< Ezechiël 2 >

1 Hij zeide tot mij: Mensenkind, ga recht overeind staan, dan zal Ik met u spreken.
“Levántate, hijo del hombre, porque quiero hablar contigo”, me dijo.
2 Zodra Hij tot mij gesproken had, kwam er een geest in mij, die mij recht overeind deed staan. En ik hoorde Hem, die tot mij sprak
Mientras me hablaba, el Espíritu entró en mí y me hizo levantarme. Le escuché mientras me hablaba.
3 zeggen: Mensenkind, Ik zend u tot de Israëlieten, tot het opstandige volk, dat zich tegen Mij heeft verzet; zij zowel als hun vaderen hebben tot op deze eigen dag tegen Mij gezondigd,
“Hijo de hombre”, me dijo, “te envío al pueblo de Israel, una nación desobediente que se ha rebelado contra mí. Ellos y sus antepasados han seguido rebelándose contra mí, hasta hoy.
4 en de kinderen hebben een stug gelaat en een ontembaar hart. Tot hen zend Ik u, en tot hen moet ge zeggen: Zo spreekt Jahweh, de Heer!
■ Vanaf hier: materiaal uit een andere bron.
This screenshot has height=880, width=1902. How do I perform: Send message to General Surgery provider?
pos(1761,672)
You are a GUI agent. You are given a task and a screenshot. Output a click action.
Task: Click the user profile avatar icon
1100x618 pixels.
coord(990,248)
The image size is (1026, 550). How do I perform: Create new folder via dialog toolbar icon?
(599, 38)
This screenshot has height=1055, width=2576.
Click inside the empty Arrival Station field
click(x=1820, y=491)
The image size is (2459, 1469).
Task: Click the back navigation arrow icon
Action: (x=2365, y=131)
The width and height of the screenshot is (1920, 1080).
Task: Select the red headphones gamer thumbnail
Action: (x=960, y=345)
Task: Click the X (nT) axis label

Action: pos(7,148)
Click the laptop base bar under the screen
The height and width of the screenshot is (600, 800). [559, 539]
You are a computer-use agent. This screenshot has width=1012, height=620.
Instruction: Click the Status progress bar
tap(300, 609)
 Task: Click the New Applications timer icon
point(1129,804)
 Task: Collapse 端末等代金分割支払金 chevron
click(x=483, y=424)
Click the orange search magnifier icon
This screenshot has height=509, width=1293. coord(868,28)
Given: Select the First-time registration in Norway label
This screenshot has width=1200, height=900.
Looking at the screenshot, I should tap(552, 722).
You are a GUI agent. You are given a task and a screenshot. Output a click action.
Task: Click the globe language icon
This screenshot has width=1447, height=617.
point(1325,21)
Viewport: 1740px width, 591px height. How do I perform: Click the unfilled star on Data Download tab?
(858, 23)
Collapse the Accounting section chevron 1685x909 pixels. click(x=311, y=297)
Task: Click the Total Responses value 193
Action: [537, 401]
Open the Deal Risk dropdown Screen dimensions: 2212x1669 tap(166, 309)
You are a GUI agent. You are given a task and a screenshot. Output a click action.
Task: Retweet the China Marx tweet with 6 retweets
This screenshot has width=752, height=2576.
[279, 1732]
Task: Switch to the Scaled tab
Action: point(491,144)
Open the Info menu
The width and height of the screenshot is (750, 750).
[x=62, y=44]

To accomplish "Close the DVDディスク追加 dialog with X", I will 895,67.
Son cabezas de cerdo; son niños de corazón duro. Te envío a decirles que esto es lo que dice el Señor Dios.
5 En of ze het horen willen of niet, want ze zijn een onhandelbaar volk, in ieder geval zullen ze weten, dat er een profeet onder hen is.
“Tanto si escuchan como si no, pues son un pueblo rebelde, se darán cuenta de que ha llegado a ellos un profeta.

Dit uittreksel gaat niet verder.